Guillermo de Ockham (1300-1350)
 
Guillermo de Ockham, Summa de lógica, Edición personal, Madrid, 2010
 
“Al descuidar el estudio del lenguaje para ir directamente a las cosas, no se hace más que proyectar en el ser la sombra llevada del discurso, de sus elementos, de sus articulaciones.
Sostenido por esta convicción, Guillermo de Ockham lleva a cabo, al comienzo del siglo XIV, un análisis crítico minucioso de las categorías lógicas y metafísicas legadas por Aristóteles, Porfirio y Boecio: empresa de desrealización que no conduce a un encierro en el lenguaje sino, muy al contrario, a un estudio riguroso de los modos según los cuales los signos verbales y conceptuales se relacionan con las cosas existentes, en su realidad singular.
La Summa de lógica cuya primera parte está aquí traducida por primera vez en castellano, constituye un momento decisivo en la puesta en su lugar de los principios del análisis semántico que desarrollaron buen número de filósofos en el siglo XIV.

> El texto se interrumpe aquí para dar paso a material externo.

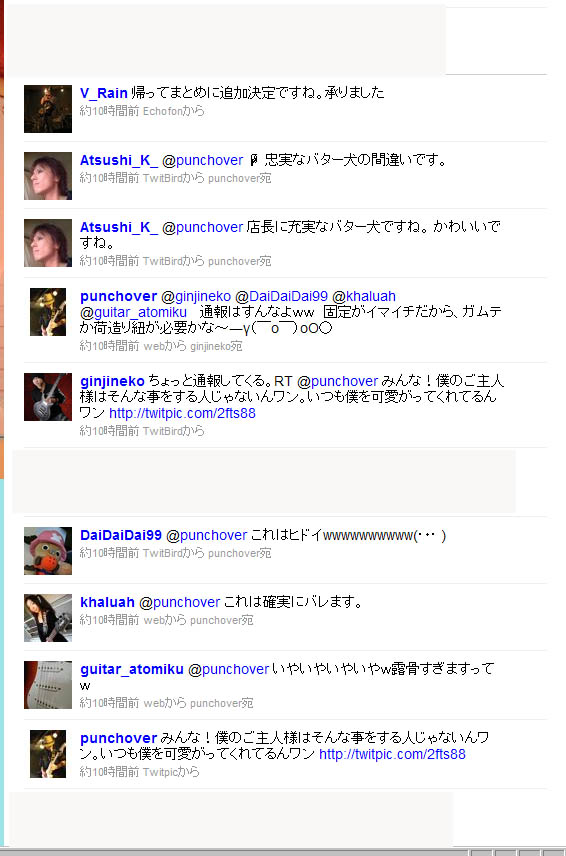
Task: Open Atsushi_K_ avatar on the バター犬の間違い tweet
Action: tap(48, 176)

Obra mayor para comprender el pensamiento de los últimos siglos medievales, la lógica ockhamista rompe con toda visión de un sistema cosmológico de referencias simbólicas en donde el mundo es él mismo un lenguaje —visión dominante desde Agustín— y trabaja en reformular en la simplicidad de una relación referencial el cara a cara que se instaura entre el mundo real y el lenguaje como conjunto organizado de signos”.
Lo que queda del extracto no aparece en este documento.